Assignment A:
Copy the alerting guide word for word, beginning at the words "(Internal technical event" and stopping after "definitely requires action)".
Assignment B:
Summarize the alerting guide in two sentences.

══ Source text ══

Principles of Good Alerts
Principle 1: Every Alert Must Be Actionable
If an engineer receives an alert and cannot do anything specific in response, delete the alert. A notification that says "CPU is at 60%" with no guidance wastes attention. An alert that says "CPU sustained above 85% for 10 minutes — scale the worker pool" gives a clear next step.
Principle 2: Alert on Symptoms, Not Causes
Alert on what users experience, not on internal technical events.
BAD ALERT: "MySQL replica lag exceeded 30 seconds."
(Internal technical event — user may not be affected yet)
GOOD ALERT: "User-facing search requests returning results older than 2 minutes."
(Symptom the user experiences — definitely requires action)
Alert on the symptom first. If needed, add supporting alerts to help diagnose the cause once the symptom fires.
Principle 3: Use Multiple Severity Levels
| Severity | Meaning | Response Required |
|---|---|---|
| Critical / P1 | Service down or SLO at immediate risk | Wake someone up at 3 AM |
| High / P2 | Degraded performance, SLO at risk soon | Notify during business hours, same day |
| Medium / P3 | Minor degradation, trend worth watching | Review in next team standup |
| Low / P4 | Informational, no immediate action | Weekly review or ticket for backlog |
Only Critical alerts should wake people up at night. Everything else waits for business hours or a scheduled review.
On-Call Rotation Basics
An on-call rotation is a schedule where team members take turns being the primary responder for production incidents. One person or a small group is designated as on-call for a defined window — often one week at a time.
A Simple On-Call Structure
PRIMARY ON-CALL: First person paged. Responds within 5 minutes. SECONDARY ON-CALL: Paged if primary does not respond in 10 minutes. ESCALATION: Paged if secondary does not respond. Usually a manager or senior.

═══
══ Data extract ══

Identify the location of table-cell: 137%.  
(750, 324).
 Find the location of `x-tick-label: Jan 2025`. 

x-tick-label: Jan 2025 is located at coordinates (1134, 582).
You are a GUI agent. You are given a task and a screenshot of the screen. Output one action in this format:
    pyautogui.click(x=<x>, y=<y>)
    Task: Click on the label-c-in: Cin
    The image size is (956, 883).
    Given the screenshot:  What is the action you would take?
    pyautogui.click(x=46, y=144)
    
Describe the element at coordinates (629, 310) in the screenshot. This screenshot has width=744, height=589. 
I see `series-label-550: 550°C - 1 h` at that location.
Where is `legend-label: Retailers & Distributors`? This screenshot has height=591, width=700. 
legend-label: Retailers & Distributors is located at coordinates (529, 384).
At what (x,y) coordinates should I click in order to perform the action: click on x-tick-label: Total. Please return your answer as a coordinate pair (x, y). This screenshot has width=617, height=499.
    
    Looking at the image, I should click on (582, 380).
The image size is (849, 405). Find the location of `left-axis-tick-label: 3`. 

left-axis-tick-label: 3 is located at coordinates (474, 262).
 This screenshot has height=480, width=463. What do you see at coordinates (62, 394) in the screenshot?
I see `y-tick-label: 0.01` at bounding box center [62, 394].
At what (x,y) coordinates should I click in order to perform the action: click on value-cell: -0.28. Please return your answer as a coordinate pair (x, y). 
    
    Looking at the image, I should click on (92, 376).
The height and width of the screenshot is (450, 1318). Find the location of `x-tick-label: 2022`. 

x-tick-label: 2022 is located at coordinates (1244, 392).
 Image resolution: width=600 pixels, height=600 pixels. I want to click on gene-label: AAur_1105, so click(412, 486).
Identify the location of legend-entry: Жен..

═══

Final answer A:
(Internal technical event — user may not be affected yet)
GOOD ALERT: "User-facing search requests returning results older than 2 minutes."
(Symptom the user experiences — definitely requires action)

Final answer B:
Good alerts should be actionable, should target what users experience rather than internal technical events, and should use multiple severity levels, with only Critical alerts waking people at night. In an on-call rotation, team members take turns as the primary responder for production incidents, and a secondary responder and then an escalation contact are paged if the person before them does not respond.